TASK TO CARRY OUT> Return the lines below verbatim, starting with the line containing "The width and height of the screenshot is (787, 435)." and continuing through the line containing "Action: pos(1396,197)".

Click-target data
>>
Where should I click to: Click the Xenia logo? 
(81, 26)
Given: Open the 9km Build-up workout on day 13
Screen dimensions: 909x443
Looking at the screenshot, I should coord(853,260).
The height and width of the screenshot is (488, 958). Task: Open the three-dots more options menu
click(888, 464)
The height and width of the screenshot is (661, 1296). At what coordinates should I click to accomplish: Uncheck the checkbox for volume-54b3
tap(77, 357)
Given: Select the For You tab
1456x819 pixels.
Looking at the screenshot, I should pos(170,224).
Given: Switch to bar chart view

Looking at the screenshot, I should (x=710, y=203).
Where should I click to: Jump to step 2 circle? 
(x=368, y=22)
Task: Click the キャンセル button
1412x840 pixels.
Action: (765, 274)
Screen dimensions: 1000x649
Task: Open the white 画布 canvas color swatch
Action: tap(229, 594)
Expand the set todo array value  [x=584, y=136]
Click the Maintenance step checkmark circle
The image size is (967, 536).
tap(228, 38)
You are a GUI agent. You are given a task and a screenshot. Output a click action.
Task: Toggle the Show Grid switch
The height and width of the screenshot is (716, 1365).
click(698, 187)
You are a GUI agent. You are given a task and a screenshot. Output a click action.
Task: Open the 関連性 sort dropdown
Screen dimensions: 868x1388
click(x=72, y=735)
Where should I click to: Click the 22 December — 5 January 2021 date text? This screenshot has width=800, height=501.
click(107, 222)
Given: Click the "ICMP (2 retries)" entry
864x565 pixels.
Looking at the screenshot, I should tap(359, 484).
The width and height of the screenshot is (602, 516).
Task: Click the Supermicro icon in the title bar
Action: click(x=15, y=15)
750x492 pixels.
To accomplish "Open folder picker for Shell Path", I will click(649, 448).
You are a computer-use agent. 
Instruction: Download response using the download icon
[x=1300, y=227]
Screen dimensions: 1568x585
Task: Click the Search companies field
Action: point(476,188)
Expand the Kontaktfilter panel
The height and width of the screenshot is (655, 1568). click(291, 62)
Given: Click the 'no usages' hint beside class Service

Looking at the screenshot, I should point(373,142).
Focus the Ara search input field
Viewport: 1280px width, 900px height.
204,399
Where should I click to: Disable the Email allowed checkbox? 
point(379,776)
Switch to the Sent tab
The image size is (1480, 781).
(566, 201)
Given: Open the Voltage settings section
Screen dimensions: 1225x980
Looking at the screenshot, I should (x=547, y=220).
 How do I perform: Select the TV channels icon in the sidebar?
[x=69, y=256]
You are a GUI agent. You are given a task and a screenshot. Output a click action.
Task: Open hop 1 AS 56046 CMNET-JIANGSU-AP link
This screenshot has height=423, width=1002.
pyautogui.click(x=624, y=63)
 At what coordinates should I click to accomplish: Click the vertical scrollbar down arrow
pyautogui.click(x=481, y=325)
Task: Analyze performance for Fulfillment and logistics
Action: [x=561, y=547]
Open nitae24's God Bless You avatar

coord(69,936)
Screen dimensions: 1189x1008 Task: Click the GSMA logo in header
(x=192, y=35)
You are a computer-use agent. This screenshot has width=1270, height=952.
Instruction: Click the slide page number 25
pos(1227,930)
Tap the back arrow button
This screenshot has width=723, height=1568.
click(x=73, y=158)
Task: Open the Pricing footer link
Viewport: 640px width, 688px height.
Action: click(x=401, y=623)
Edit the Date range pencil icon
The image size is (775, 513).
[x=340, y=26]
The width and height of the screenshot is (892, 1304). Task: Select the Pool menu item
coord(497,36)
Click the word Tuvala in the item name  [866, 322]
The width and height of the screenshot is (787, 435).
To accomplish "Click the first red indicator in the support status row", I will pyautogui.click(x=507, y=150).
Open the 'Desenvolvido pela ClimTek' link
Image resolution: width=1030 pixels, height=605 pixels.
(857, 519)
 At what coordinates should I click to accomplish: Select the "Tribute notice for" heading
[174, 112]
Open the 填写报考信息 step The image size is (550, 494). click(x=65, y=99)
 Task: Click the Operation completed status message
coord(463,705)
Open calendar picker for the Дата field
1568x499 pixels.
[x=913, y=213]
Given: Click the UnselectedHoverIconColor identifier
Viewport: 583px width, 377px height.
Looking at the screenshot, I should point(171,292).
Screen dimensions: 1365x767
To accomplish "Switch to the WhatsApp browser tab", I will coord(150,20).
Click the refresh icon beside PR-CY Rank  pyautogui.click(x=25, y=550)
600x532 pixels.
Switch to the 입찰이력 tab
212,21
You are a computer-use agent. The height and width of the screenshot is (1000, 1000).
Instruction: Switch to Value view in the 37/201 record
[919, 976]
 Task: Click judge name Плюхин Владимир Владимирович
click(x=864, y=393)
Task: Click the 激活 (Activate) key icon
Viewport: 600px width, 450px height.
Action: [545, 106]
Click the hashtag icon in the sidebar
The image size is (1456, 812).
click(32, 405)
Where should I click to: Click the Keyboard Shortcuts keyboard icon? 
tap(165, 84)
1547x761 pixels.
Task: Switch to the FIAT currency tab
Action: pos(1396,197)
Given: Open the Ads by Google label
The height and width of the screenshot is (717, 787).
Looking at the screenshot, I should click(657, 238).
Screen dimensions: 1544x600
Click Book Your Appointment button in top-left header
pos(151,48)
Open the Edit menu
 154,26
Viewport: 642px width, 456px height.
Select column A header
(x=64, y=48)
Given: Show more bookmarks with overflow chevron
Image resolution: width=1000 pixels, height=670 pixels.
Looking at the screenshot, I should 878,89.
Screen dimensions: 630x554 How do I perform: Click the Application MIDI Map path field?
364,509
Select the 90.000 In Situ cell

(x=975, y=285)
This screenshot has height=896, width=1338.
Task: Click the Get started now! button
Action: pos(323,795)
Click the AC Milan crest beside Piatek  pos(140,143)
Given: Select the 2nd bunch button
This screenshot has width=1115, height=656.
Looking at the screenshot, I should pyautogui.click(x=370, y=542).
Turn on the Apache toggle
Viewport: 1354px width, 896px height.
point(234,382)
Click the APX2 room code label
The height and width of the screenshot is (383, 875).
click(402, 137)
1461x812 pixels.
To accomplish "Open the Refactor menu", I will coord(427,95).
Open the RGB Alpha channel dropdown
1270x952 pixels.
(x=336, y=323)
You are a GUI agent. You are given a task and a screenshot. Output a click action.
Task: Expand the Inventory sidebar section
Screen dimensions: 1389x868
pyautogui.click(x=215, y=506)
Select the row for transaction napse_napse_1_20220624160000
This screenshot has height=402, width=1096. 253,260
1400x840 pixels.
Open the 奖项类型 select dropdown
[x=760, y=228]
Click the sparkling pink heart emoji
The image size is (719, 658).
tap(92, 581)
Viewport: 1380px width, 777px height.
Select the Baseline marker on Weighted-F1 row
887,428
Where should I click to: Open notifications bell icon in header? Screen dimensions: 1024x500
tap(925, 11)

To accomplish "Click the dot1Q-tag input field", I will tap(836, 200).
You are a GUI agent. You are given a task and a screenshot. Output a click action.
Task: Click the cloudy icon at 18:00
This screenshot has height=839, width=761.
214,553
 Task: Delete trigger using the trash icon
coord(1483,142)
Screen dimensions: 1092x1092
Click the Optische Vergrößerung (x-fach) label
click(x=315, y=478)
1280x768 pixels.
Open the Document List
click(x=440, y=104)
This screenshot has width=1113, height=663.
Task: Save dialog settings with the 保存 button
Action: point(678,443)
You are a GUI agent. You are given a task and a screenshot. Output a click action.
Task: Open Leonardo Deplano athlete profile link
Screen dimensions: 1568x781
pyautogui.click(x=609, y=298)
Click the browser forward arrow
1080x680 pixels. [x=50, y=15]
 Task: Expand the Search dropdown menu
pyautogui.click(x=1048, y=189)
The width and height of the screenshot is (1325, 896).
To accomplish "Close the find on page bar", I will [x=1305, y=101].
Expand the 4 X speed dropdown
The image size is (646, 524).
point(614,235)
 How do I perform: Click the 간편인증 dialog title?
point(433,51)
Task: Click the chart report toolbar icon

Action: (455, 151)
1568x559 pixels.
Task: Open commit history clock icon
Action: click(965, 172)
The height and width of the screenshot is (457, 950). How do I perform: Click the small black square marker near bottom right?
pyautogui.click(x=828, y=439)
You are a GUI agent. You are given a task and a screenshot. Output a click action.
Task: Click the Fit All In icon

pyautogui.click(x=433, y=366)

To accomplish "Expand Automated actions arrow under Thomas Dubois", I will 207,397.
<<
ANSWER TO THIS TASK>
The width and height of the screenshot is (787, 435).
To accomplish "Click the first red indicator in the support status row", I will pyautogui.click(x=507, y=150).
Open the 'Desenvolvido pela ClimTek' link
Image resolution: width=1030 pixels, height=605 pixels.
(857, 519)
 At what coordinates should I click to accomplish: Select the "Tribute notice for" heading
[174, 112]
Open the 填写报考信息 step The image size is (550, 494). click(x=65, y=99)
 Task: Click the Operation completed status message
coord(463,705)
Open calendar picker for the Дата field
1568x499 pixels.
[x=913, y=213]
Given: Click the UnselectedHoverIconColor identifier
Viewport: 583px width, 377px height.
Looking at the screenshot, I should point(171,292).
Screen dimensions: 1365x767
To accomplish "Switch to the WhatsApp browser tab", I will coord(150,20).
Click the refresh icon beside PR-CY Rank  pyautogui.click(x=25, y=550)
600x532 pixels.
Switch to the 입찰이력 tab
212,21
You are a computer-use agent. The height and width of the screenshot is (1000, 1000).
Instruction: Switch to Value view in the 37/201 record
[919, 976]
 Task: Click judge name Плюхин Владимир Владимирович
click(x=864, y=393)
Task: Click the 激活 (Activate) key icon
Viewport: 600px width, 450px height.
Action: [545, 106]
Click the hashtag icon in the sidebar
The image size is (1456, 812).
click(32, 405)
Where should I click to: Click the Keyboard Shortcuts keyboard icon? 
tap(165, 84)
1547x761 pixels.
Task: Switch to the FIAT currency tab
Action: pos(1396,197)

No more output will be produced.